But this cheering news apparently did not sit well with Ochuko Akpobome, a self-described public analyst. In his article in the Vanguard on Friday, January 20, 2017 which was titled “Verification: Is PTAD playing politics with pensioners’ income?”, one is hard pressed not to think that Akpobome may be under some pressure to project a negative narrative about the PTAD exercise. The author of this article exhibited several inconsistencies in his piece that suggests he may be having difficulties making up his mind on the PTAD initiative. Hear him: “Admittedly, this exercise is not a bad idea in theory. But in practice, it is a needless waste of scarce financial resources, time and manpower, especially when it is more or less a duplication of the functions of the National Identity Management Commission, NIMC.”
With the aforesaid, Akpobome displayed crass inconsistency that also throws up some questions that he may be the only one in a position to provide answers to. For instance, why is an exercise, which is yet to be fully put into practice, be considered, ab initio, as “a needless waste of financial resources, time and manpower” when he had already admitted that the exercise in itself “is not a bad idea in theory?” Akpobome would also want his readers to believe that PTAD’s paradigm shift in respect of this brilliant Diaspora pension initiative will be “a duplication of the functions” of NIMC. This is farther from the truth as the functions of NIMC are starkly different from that of PTAD which Akpobome was kind enough to reference in his piece.
From Akpobome’s submission on NIMC, it appears that the Identity Management Commission could use some help by other data collection agencies of the Nigerian government. “As specified in the NIMC Act 2007,” the author stated, “it is mandated to carry out the enrolment of citizens [but] as of 2016, the NIMC had registered 9.5 million Nigerians on the national database” out of which only one million of those registered had received their e-ID cards.”
If a data collection agency have only managed to garner 9.5 million Nigerians since 2007 when it was established and a paltry one million of those registered have been able to secure their e-ID cards in a country in which its population is in the excess of 150 million people, no one needs to be told that other data-gathering agencies of government should come to the rescue in the data-collection exercise when such exercise is a matter of life and death for some Nigerians which in this case are the pensioners.
It’s at the very least unfortunate and at best disingenuous that Akpobome could not see the intrinsic benefit behind PTAD’s announcement that it had temporarily dropped about 15,600 pensioners off its payroll because they lack the Bank Verification Numbers, BVN, that veritable means of individual identification that has not only helped in reducing corruption in all facets of our national life, but has also exposed ghost pensioners that had milked the country’s pension scheme for several decades.
For him not to have seen that dropping these groups of pensioners until they acquire the BVN is to protect them from unscrupulous elements smacks of some insidious attempts to hold brief for some interests in the data- collection exercise. Pray, how can having the BVN, which is legally binding on everyone that operates a bank account “be construed as a tactical attempt by PTAD to ram the verification exercise down pensioners’ throats?”
It’s important to stress to Akpobome that within a short spate of time (specifically since October 2016 until now), PTAD has concluded the capturing of pensioners in six states of the federation, Borno, being the most recent, where their accounts are instantly credited. This is a feat that should be commended by well-meaning Nigerians. His assertion that PTAD’s staff will junket to 180 countries of the world in the commission’s attempt to build a database for Nigerians living around the world after the agency has concluded its information gathering in all the states in the federation is laughable at best.
Akpobome is well advised to sheath his sword until PTAD presents the modalities with which this laudable and unprecedented initiative would be actualised. PTAD should be commended for thinking out of the box in bringing Nigerian pensioners in the Diaspora into the mainstream pension scheme where they can have access to their retirement benefits from anywhere they may be residing around the globe. After all, it’s their money.

_Problem set_.
1. Answer these questions from the PTAD opinion piece:
(a) In which newspaper, and on what date, did Akpobome's article appear?
(b) How many Nigerians had the NIMC registered as of 2016?
(c) Which state was the most recent where PTAD concluded capturing pensioners?
2. According to the PTAD opinion piece, why did PTAD temporarily drop about 15,600 pensioners from its payroll, and what did the writer say this step accomplished?
The material after this point comes from an unrelated source.

_Dataset_.

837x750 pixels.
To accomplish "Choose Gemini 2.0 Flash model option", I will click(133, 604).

--

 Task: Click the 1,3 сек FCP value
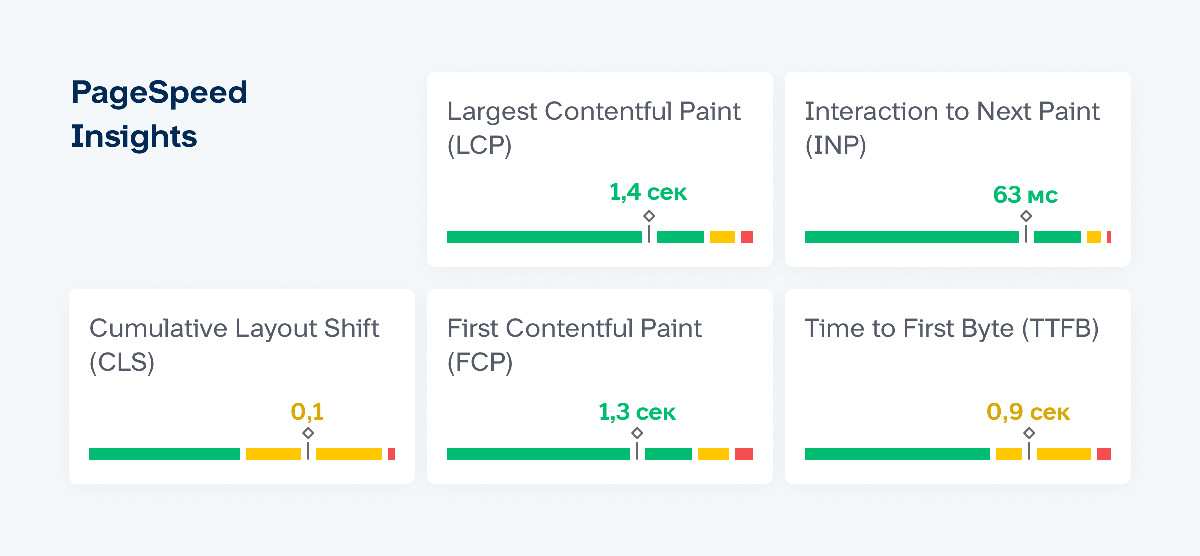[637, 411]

_Answers below_.
1.
(a) The Vanguard, on Friday, January 20, 2017.
(b) 9.5 million.
(c) Borno.

2. PTAD dropped them because they lacked Bank Verification Numbers. The writer says that keeping them off the payroll until they acquire the BVN protects them from unscrupulous elements.